Across country’s politics’s Altaf’s emotional tirade and fulsome outbursts against ‘state of Pakistan’ were turned into an issue and MQM leadership suddenly went into defensive, though from London’s point of view the act of inciting violence, attacks on TV station and deaths were expected to be more serious – given British renewed commitment against hate speech and inciting violence from its soil after 9/11 and 7/7, plethora of laws made since then addressing these issue and the series of arrests and convictions on these counts. However the tardy, unenthusiastic actions of British police, in an area where robustness was only a fair and natural expectation lead credence to the fears that London’s decision making – on MQM and Altaf Hussain – is still being influenced not by standards of legal responsibility but by its foreign policy considerations.

Police and Intelligence community in Pakistan has long believed – and media and politicians have openly accused – that British Foreign Office and its external intelligence agency – MI6 – rely upon MQM and Altaf Hussain as their ‘strategic assets’ in ‘Sector South’ –  a term in which British coded messages describe Karachi. And that both British Foreign Office and MI6 have been influencing the London police, prosecution and courts in perceived ‘national strategic interest’.British diplomats in Islamabad have struggled hard to avoid any logical discussion on the issue of MQM, hiding behind mantras of ‘Autonomous Metropolitan Police’ and courts and due process of law and related gibberish, which increasingly became more and more unintelligent. Owen Bennet Jones, celebrated British journalist and author’s several investigative pieces describe these arguments in detail. His July 2013 longish piece, published in Guardian, provides a good summary and is a must read for all those wanting to understand more: Altaf Hussain, the notorious MQM leader who swapped Pakistan for London

But despite these paranoid fears that British political establishment stands behind a ‘militant organization and its activities that in post-9/11 scenario can only and only be described as ‘urban terrorism’ there has also remained a strong innocent belief that Great Britain after all has its standards of fair play, and its commitment against violent extremism and terrorism. This belief in ‘English fair play’ a kind of ‘moral superiority’ upon the ‘desi cultures’ kept on inspiring hopes that ultimately British system will be compelled to hold Altaf Hussain accountable for his various actions – including the alleged murder  of Dr. Imran Farooq in London, popularly believed to be committed on British soil on Altaf’s instigation. In August 2016, these hopes were again rekindled because this time around, Altaf Hussain’s incitement to violence was on audio-video record, and easy to document for purposes of prosecution; if anyone was interested. Behind Pakistani hopes lay another tragedy: any politician convicted by Pakistani courts will always be able to claim ‘political victimization’ and such convictions don’t affect his political fortunes and following. So Pakistanis had naive hopes that ‘politics ends at Heathrow’

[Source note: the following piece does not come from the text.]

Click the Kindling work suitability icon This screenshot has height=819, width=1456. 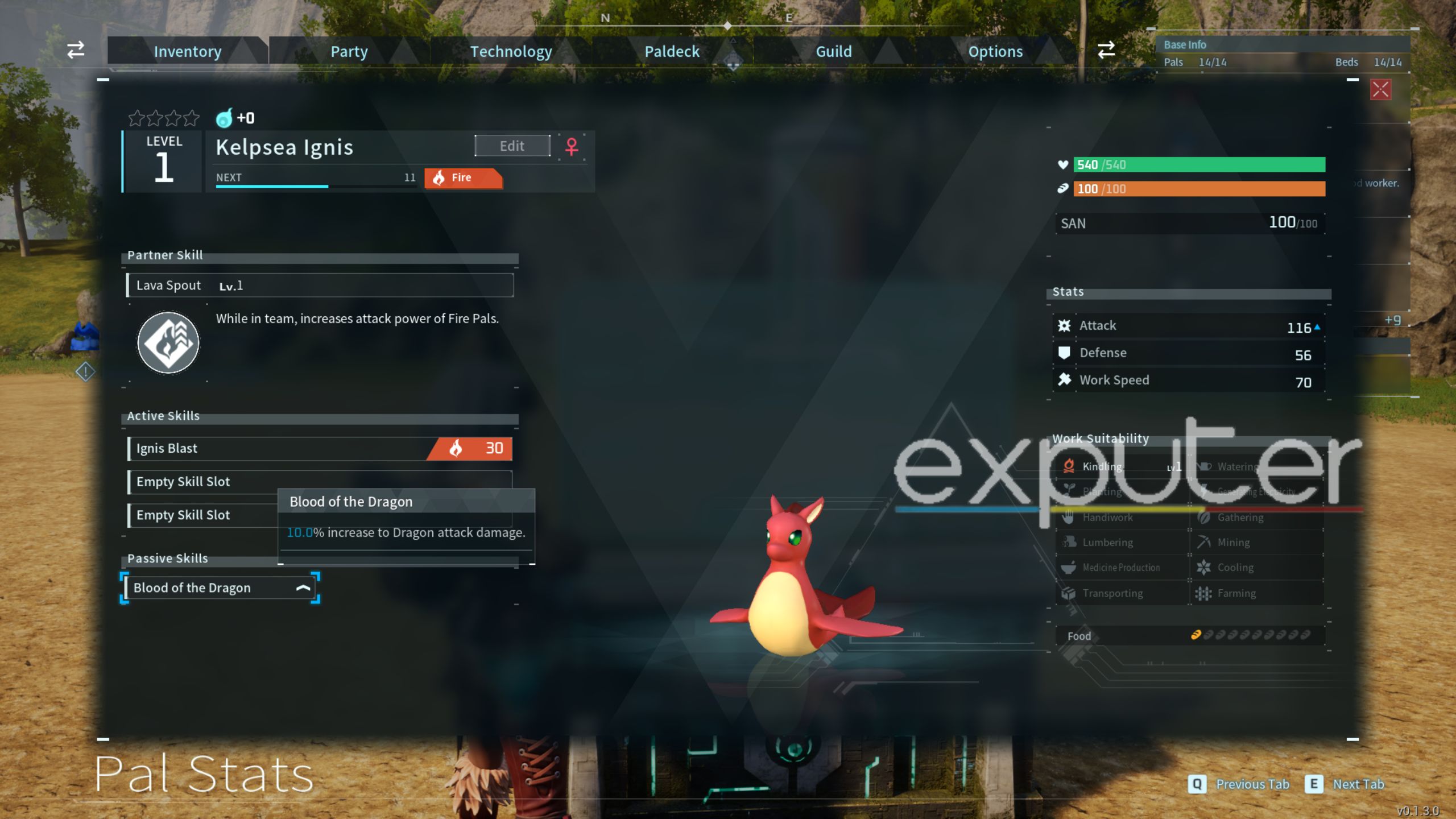tap(1068, 466)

However, Owen Bennet Jones, recent piece of 16th September 2016, in The Dawn – Situationer: Politics, not law likely to decide murder probe – laid rest these hopes. Though it was mostly in the context of old murder case of Dr. Imran Farooq, but it ended up spilling the beans that British political establishment has too many sides – including the Indian interests – to cover and even money laundering case may in the end be decided not by exigencies of law but by politics. In this respect his BBC piece of 2015 also warrants a good look, especially if read with Sept 2016 piece; though in his BBC piece, he appears to be mostly quoting Pakistani sources but then witnesses against Altaf had deposited these details – of Indian funding – with British Police; here is a link: Pakistani MQM received Indian funding, BBC

This piece is now again worth reading; Owen argued that its now getting clear that had MQM been a ‘Jihadi Organization’ it would have been charged long time ago. Ironically, he mentions that most under investigation expected to be charged and their lawyers had already told them so as something inevitable. In other words, for western political establishments – never tired of condemning Pakistani Military on ‘good and bad assets’ the distinction between ‘Jihadi’ and ‘Non-Jiahdi’ violence or terrorism holds ground. And ‘Non-Jihadi Terrorists’ the kinds of one that killed thousands in Karachi, can be valuable assets – as they have been in the ‘Sector South of Pakistan’. Karachi police and Pakistani intelligence also believe that ‘Safoora Goth Attackers’ who massacred Ismailis and were also responsible for the murder of Sabeen Mehmood of Cafe Second Floor, were assets of another ‘regional agency’ considered ally by western agencies in ‘Sector South’. (though not a western agency) – Arrested Safoora Attack mastermind behind Sabeen’s murder

While exigencies of state craft are often complex and machiavellian and serious students of international relations ought to understand that without much hype and excitement. But this ‘machiavellian aspect of state interests’ of western agencies for most Pakistanis would be more digestible if both the British and their US allies would not be continuously lecturing everyone across the world – including Pakistanis – in high moral or ‘post-historical’ tones.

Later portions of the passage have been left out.